Neuroprotective effect of Bis(Indolyl)phenylmethane in Alzheimer's disease rat model through inhibition of hen Lysozyme amyloid fibril-induced neurotoxicity

Amyloid aggregates are the hallmarks of several disorders, including Huntington's, Parkinson's and Alzheimer's diseases. Compounds that could inhibit amyloid fibril formation and/or reduce their associated neurotoxicity might have therapeutic values for treating the diseases. In this work, bis(Indolyl)phenylmethane (BIPM) has been demonstrated to reduce formation of amyloid fibril by hen egg-white lysozyme (HEWL), and also, the effect of aggregates formed in the presence of compound on spatial learning and memory of rats was assessed using Morris water maze.

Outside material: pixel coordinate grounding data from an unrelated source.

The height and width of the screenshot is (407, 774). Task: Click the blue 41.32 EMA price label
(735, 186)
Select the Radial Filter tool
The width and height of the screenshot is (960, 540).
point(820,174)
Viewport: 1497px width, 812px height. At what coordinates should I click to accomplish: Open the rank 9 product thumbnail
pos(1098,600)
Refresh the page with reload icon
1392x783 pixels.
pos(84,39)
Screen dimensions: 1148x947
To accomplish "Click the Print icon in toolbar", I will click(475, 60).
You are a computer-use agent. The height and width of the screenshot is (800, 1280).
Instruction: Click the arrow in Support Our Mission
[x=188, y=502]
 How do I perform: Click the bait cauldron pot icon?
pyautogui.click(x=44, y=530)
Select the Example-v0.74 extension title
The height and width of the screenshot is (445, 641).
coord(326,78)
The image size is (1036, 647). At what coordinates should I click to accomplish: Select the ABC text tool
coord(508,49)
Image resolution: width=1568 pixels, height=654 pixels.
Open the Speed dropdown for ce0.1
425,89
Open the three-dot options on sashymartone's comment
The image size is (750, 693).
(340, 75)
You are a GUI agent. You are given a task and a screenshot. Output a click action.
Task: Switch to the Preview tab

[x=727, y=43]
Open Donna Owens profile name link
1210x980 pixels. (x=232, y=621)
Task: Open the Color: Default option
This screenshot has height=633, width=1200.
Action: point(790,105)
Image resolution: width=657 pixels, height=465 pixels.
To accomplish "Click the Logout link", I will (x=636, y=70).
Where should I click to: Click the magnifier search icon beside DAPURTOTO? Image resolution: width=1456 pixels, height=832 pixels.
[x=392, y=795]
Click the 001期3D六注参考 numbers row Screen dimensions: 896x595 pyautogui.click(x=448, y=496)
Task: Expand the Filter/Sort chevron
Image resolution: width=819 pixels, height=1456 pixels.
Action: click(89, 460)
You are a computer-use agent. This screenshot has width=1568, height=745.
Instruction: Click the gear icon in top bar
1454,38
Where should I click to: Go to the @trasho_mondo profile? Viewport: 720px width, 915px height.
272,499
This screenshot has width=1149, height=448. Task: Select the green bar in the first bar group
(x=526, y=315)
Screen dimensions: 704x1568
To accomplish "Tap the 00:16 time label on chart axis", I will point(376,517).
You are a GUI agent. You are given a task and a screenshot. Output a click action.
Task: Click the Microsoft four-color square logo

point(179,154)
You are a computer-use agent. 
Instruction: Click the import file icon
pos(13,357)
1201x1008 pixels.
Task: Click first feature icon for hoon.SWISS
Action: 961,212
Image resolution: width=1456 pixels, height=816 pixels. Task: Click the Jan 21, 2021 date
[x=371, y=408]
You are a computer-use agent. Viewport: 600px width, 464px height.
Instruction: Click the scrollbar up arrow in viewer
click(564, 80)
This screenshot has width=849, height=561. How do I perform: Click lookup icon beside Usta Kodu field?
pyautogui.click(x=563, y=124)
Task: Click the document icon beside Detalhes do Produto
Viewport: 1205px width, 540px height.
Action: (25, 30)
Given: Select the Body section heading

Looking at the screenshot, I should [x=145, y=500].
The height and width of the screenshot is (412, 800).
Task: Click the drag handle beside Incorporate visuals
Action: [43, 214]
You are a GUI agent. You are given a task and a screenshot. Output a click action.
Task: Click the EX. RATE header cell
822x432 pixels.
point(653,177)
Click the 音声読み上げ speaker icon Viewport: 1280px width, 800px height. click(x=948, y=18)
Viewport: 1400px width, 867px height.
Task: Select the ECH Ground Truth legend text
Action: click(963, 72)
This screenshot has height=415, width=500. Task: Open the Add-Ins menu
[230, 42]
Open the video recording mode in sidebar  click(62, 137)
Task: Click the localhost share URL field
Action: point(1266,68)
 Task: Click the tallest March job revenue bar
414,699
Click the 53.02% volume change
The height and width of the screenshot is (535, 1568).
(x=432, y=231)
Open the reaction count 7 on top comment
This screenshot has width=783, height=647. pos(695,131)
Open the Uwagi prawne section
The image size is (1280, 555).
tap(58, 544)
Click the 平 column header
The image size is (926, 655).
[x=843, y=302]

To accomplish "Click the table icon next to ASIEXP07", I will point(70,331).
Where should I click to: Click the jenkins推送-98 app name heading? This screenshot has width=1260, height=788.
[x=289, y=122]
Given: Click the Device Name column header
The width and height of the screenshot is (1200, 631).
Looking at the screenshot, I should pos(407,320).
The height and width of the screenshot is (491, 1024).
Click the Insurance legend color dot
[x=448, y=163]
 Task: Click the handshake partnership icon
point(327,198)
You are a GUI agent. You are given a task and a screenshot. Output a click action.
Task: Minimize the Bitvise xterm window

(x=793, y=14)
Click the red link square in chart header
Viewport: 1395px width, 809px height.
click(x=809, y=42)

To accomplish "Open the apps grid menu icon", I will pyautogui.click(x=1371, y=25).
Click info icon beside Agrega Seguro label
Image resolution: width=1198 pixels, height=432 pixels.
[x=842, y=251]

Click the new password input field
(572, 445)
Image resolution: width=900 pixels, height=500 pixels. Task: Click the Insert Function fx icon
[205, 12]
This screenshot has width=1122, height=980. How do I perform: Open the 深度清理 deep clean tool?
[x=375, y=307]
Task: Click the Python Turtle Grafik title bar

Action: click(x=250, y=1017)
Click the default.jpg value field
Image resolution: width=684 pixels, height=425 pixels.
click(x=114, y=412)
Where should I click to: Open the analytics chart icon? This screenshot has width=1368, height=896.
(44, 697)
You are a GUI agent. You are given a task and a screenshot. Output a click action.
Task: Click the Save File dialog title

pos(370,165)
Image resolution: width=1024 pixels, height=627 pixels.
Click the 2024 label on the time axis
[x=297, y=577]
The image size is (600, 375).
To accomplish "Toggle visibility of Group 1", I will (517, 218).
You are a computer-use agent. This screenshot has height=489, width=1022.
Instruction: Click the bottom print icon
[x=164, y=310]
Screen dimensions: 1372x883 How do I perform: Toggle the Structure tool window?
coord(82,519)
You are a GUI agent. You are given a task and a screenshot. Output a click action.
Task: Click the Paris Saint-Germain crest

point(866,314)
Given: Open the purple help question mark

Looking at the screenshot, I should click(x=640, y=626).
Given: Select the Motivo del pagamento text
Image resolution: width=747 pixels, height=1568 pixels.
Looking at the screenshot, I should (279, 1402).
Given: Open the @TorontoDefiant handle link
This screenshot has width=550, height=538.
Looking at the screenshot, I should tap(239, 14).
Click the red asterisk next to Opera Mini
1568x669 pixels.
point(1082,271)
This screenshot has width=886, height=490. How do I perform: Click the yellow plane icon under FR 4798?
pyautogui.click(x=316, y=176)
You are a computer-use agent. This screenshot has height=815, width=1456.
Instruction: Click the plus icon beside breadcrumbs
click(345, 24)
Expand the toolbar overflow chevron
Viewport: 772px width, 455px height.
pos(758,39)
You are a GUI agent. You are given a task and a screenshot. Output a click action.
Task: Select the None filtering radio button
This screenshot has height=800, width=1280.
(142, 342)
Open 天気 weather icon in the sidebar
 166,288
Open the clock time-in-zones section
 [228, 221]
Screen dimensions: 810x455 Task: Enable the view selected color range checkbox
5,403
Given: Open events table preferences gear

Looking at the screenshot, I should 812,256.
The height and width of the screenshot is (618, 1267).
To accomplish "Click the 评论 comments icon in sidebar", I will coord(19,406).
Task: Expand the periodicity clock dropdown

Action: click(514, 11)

It was found that the compound dose-dependency inhibited amyloid fibrils formation with the optimum concentration of 50 mu m. Our studies have shown that the compound was capable to directly disrupt the oligomerization of HEWL, and the resulting aggregates were non-toxic. Twenty-four male Wistar rats were divided into four groups: control, scopolamine, HEWL and BIPM. Our results indicated that BIPM-treated rats found platform with less distance traveled (n = 6, p < 0.05) and in less time (n = 6, p < 0.01), compared with the lysozyme group. The compound also increased the percentage of time elapsed (n = 6, p < 0.05) and the distance swum (n = 6, p < 0.001) in the target quadrant in the probe test. The extent of histological injury in the hippocampus was determined by Nissl and Congo red staining. A significant (n = 6, p < 0.05) increase in intact neurons and decrease in amyloid plaques were observed in the hippocampal CA1 region of the BIPM group. Our findings imply that BIPM improved spatial learning and memory by inhibiting amyloid fibril-induced neurotoxicity. In addition, we recommend the use of model proteins as an effective tool to explore the Alzheimer's disease pathogenesis.